Holger Badstuber – erneut am Boden
Einen besseren Start in die Saison hätte sich Badstuber wohl kaum vorstellen können. Viel war vor der Saison geredet und geschrieben worden: Er würde sehr viel Zeit brauchen, müsste sich erst wieder von neuem gegen die etablierte Verteidigung hochkämpfen, dabei seien in Guardiolas System mit Dreierkette ohnehin die Plätze rar. Am Ende aber führte eines zum anderen. Hervorragende Disziplin in der Rehaphase und ein unbändiger Wille, gepaart mit der essentiellen Portion Geduld, die es nach einer solch langwierigen Verletzung braucht, verhalfen Badstuber zu einem guten Einstieg in das Training der Nicht-WM-Fahrer. Und Guardiola, der den Langzeitverletzten immer wieder gelobt hatte, ohne ihn je trainiert zu haben, war hellauf begeistert. Unvergessen sind seine unabsichtlich gefilmten Aussagen gegenüber Hermann Gerland („Hermann, Holger ist der beste Innenverteidiger, den wir haben!“). Durch das Training mit der zweiten Garde, bzw. den Daheimgebliebenen, ab Anfang Juli empfahl er sich für einen höheren Status als „der Verletzte, der lange brauchen wird“. Und Pep kam ihm entgegen. In seiner Heimatstadt Memmingen feierte Badstuber sein Comeback und wurde in den Vorbereitungsspielen als Kapitän ausgewählt. Eine kleine Geste mit großer Wirkung, die erneut die Wertschätzung zeigte, die ihm der FC Bayern entgegenbrachte. Zu seinen guten Leistungen und dem optimalen Verlauf der Vorbereitung kam hinzu, dass sich seine Konkurrenten schwer taten oder ausfielen.

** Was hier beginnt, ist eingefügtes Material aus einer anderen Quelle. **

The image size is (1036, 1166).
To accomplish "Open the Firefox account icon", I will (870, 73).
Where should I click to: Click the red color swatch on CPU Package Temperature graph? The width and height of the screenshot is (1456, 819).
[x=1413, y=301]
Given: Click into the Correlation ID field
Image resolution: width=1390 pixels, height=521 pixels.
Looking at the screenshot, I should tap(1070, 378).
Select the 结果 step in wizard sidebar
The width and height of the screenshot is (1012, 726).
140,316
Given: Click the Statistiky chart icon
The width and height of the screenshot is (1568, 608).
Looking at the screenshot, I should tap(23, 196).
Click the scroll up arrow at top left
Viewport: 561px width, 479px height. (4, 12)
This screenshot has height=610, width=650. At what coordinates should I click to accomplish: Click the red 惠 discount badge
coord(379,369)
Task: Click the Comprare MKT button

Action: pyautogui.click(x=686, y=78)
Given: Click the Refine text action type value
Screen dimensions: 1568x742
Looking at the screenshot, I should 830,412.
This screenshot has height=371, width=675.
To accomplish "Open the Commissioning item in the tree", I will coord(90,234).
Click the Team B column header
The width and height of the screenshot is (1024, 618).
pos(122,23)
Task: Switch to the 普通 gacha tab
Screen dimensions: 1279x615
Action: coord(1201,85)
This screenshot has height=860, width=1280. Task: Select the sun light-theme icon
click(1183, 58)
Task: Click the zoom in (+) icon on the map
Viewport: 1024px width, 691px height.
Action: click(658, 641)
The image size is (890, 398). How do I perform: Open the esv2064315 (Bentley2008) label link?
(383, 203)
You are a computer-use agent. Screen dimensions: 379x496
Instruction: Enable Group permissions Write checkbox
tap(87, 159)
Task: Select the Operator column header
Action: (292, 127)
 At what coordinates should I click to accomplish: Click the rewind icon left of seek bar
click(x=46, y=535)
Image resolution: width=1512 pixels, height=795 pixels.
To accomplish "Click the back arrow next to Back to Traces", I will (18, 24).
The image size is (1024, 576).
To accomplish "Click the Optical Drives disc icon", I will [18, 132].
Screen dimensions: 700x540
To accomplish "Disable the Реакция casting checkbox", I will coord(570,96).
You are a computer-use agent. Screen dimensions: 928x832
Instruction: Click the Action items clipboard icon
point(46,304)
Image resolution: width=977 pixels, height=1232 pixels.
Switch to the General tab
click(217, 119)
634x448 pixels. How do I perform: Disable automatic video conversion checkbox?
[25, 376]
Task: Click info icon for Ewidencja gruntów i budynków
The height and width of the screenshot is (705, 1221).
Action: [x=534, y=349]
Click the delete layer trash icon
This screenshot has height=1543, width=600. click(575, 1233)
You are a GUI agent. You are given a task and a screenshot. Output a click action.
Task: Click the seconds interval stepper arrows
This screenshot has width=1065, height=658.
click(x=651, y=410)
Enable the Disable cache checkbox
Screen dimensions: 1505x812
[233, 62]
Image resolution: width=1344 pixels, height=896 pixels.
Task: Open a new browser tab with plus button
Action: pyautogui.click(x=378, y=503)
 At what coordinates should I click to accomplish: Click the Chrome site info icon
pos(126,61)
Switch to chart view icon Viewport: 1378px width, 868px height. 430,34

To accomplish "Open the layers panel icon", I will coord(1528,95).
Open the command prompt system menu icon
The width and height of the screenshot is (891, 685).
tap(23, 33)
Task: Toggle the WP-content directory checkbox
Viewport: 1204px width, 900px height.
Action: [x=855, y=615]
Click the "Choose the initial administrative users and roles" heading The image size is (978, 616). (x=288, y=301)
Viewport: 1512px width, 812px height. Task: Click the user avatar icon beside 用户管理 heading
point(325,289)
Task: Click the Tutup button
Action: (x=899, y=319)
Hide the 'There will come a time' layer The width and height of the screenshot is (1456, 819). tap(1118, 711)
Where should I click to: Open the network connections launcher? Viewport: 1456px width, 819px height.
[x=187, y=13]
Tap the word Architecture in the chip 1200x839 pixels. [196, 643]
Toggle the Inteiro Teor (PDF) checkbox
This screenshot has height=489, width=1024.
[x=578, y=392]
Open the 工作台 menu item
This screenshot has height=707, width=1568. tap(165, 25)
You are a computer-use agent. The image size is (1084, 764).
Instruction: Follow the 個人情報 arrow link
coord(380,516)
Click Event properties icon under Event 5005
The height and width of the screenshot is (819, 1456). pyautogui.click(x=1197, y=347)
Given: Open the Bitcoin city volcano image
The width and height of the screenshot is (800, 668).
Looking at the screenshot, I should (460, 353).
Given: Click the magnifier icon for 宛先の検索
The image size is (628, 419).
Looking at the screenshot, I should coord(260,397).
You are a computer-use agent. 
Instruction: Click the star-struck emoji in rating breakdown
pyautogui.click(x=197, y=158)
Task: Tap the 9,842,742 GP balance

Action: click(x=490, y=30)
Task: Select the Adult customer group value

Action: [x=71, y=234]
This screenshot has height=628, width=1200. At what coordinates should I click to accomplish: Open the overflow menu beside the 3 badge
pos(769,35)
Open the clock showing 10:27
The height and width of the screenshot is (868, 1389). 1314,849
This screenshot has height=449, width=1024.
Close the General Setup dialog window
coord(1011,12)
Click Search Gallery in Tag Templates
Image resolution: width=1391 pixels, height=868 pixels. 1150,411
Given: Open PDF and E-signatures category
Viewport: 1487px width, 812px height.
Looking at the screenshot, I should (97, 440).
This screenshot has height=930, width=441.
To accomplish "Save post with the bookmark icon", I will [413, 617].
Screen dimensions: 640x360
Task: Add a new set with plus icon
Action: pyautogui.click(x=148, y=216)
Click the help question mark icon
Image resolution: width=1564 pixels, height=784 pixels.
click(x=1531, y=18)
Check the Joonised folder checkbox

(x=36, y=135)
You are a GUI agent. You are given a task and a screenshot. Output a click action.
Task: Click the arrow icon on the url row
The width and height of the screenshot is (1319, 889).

Javi Martinez, der Spieler, um den die Dreierkette entstehen sollte, kam zwar früh zurück, verletzte sich dann allerdings im Supercup gegen Dortmund. Jerome Boateng traf erst in den USA auf die Mannschaft und würde, wie alle deutschen Nationalspieler, noch einige Zeit brauchen, wobei er nach seiner Sperre in der ersten Bundesligapartie wieder ausgezeichnete Leistungen zeigte. Und Dante? Eine, vorsichtig formuliert, unglückliche WM mit Brasilien, gekrönt von einer miserablen Leistung im Halbfinale, führte ihn in ein fußballerisches Tief, aus dem er bis heute noch nicht ganz draußen ist. Neuzugang Benatia wurde als Konsequenz der Martinez-Verletzung geholt – für Badstuber kein Problem. Während der aus Rom gekommene Neuling noch seinen Faserriss auskurierte, bot sich Holger im Training an und hatte seinen Stammplatz sicher.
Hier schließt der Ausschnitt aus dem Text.